Search each line below for the word "agent" and list those that contain it.

*** Opening THE DATA ***

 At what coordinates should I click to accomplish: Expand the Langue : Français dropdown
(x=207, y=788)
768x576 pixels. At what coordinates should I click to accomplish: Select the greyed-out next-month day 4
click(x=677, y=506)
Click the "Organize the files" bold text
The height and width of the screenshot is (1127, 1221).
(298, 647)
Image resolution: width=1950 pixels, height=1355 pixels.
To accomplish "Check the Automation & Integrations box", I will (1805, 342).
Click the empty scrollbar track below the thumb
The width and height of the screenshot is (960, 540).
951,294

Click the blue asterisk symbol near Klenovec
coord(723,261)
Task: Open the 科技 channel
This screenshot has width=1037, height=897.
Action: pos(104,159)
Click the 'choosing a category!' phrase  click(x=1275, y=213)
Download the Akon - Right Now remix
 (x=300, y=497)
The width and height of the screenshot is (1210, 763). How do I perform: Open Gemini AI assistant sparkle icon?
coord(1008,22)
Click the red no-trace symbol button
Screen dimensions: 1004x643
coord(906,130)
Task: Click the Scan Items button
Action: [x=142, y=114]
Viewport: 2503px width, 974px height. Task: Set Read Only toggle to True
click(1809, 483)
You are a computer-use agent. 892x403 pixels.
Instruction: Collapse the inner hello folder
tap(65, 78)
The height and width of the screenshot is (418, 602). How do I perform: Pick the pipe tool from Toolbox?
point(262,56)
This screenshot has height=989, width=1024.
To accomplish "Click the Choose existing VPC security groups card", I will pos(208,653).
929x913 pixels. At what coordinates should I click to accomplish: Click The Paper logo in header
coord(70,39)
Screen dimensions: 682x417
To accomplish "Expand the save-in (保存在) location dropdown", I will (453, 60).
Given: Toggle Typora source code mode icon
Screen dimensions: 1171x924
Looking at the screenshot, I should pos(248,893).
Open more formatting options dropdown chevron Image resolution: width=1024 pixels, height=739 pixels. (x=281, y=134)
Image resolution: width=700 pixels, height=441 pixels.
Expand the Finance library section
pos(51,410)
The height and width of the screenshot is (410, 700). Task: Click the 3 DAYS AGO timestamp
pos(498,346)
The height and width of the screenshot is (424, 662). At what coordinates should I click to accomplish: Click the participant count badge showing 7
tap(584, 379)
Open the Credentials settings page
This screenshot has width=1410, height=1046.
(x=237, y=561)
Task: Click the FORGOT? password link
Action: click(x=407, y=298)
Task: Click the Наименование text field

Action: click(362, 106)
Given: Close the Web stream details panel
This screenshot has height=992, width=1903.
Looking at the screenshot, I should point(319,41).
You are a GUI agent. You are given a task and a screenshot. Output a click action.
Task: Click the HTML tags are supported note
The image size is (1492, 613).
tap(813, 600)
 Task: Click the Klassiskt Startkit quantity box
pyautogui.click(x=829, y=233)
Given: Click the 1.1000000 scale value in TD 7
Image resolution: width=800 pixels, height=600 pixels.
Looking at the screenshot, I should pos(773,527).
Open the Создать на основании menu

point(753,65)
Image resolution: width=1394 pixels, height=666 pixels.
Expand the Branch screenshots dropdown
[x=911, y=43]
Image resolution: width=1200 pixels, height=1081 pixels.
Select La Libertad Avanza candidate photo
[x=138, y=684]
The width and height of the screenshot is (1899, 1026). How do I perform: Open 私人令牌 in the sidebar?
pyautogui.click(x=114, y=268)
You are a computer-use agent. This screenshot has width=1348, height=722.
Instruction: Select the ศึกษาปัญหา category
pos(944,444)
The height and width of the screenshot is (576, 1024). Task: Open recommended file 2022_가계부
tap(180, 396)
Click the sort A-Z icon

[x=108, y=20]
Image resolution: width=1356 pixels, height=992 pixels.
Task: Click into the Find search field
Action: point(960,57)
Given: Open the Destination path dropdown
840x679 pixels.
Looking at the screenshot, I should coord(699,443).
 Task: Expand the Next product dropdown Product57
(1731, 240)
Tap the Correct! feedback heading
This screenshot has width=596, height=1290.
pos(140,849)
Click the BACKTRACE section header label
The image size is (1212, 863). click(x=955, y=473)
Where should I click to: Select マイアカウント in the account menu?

*** Closing THE DATA ***

RESPONSE TO THE EXERCISE →
You are a computer-use agent. 892x403 pixels.
You are a GUI agent. You are given a task and a screenshot. Output a click action.
You are a computer-use agent. This screenshot has width=1348, height=722.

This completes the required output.